* Task material
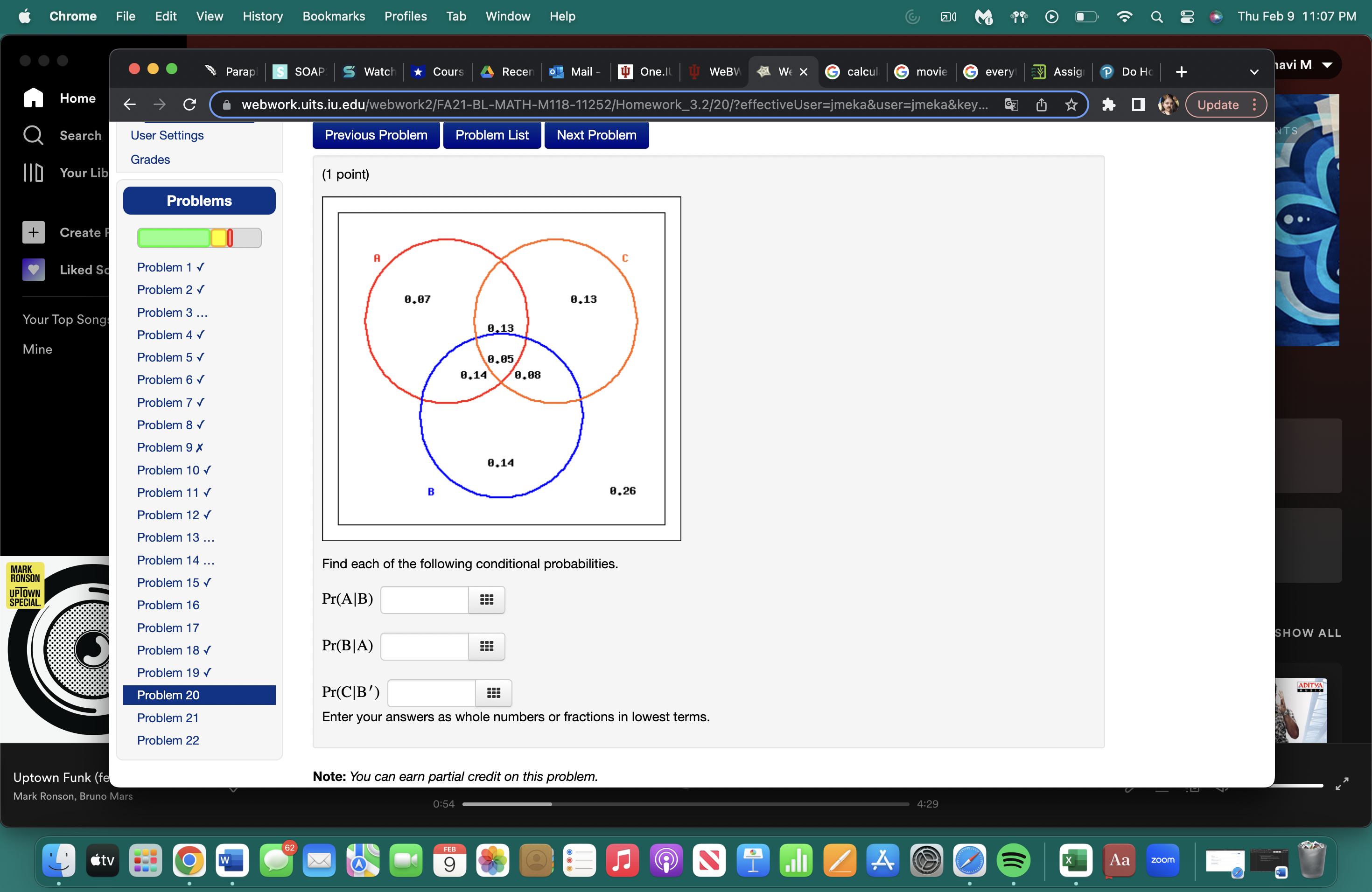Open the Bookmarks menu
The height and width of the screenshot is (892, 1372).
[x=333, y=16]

...

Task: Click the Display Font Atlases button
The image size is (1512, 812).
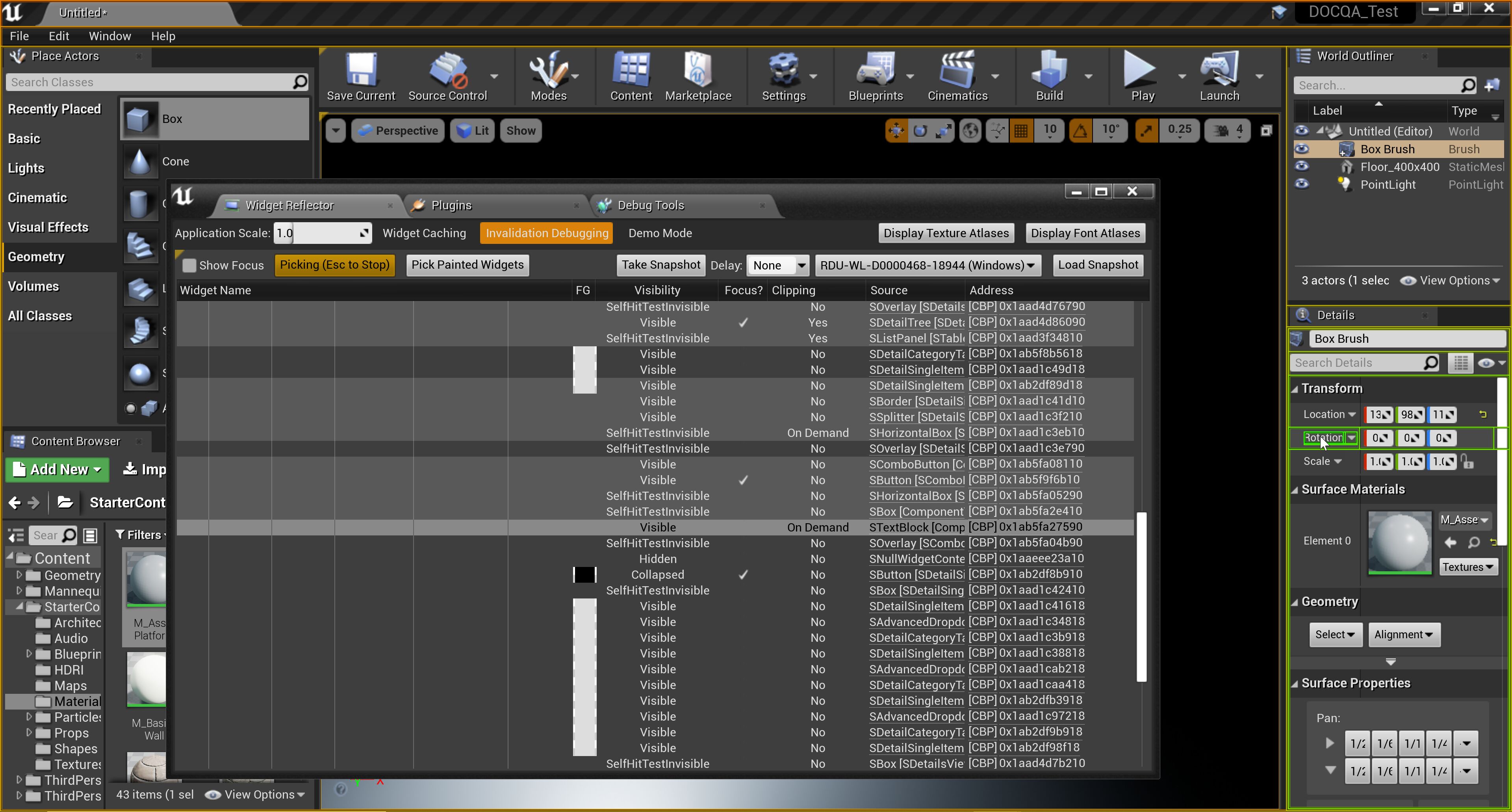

---

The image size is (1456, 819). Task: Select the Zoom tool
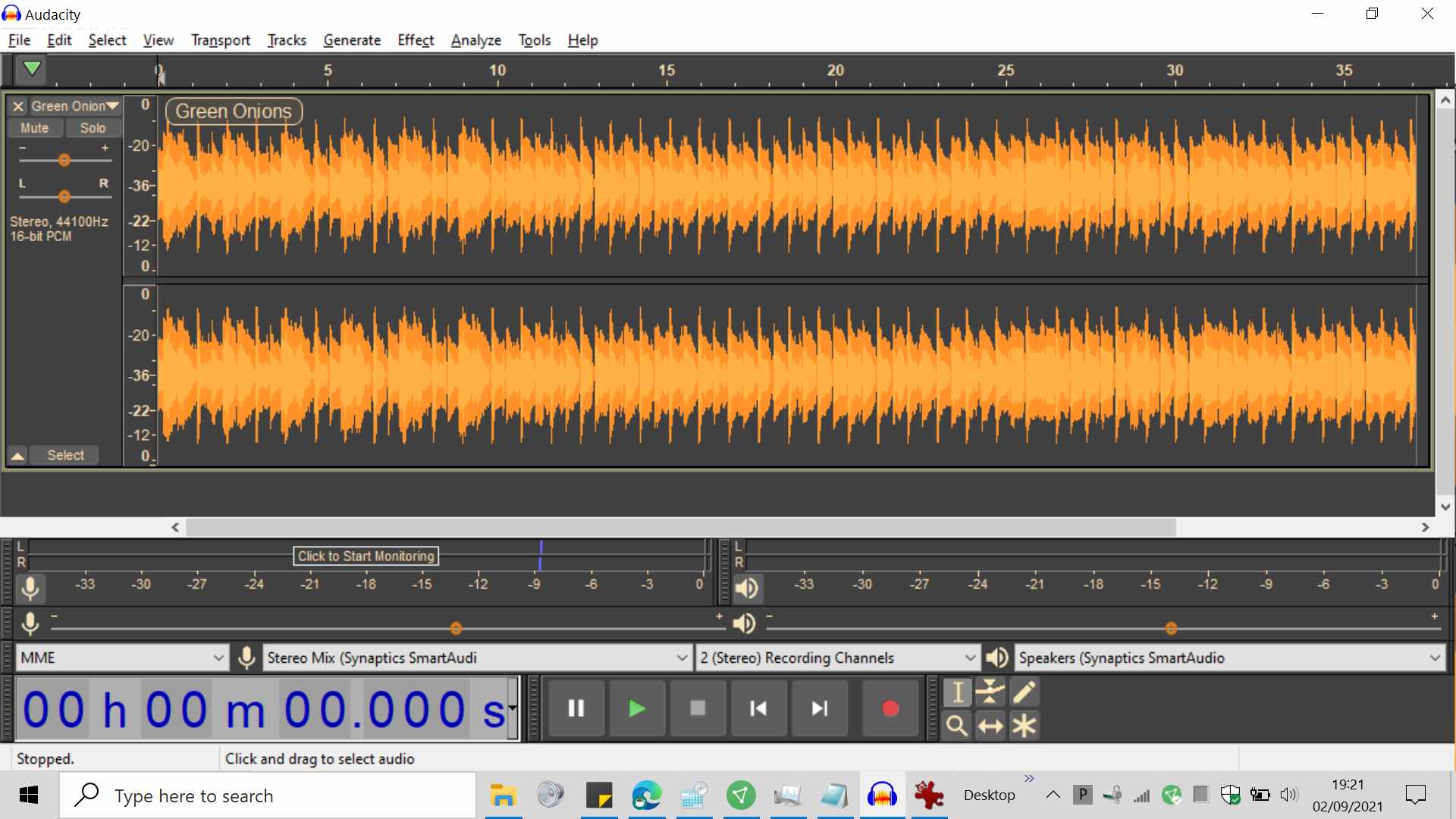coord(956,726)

* What is needed
Print only what lies in the material above starting at the line with "Task: Click the Display Font Atlases button" and ending at the line with "The image size is (1512, 812).", every line exactly as given.

* Result
Task: Click the Display Font Atlases button
The image size is (1512, 812).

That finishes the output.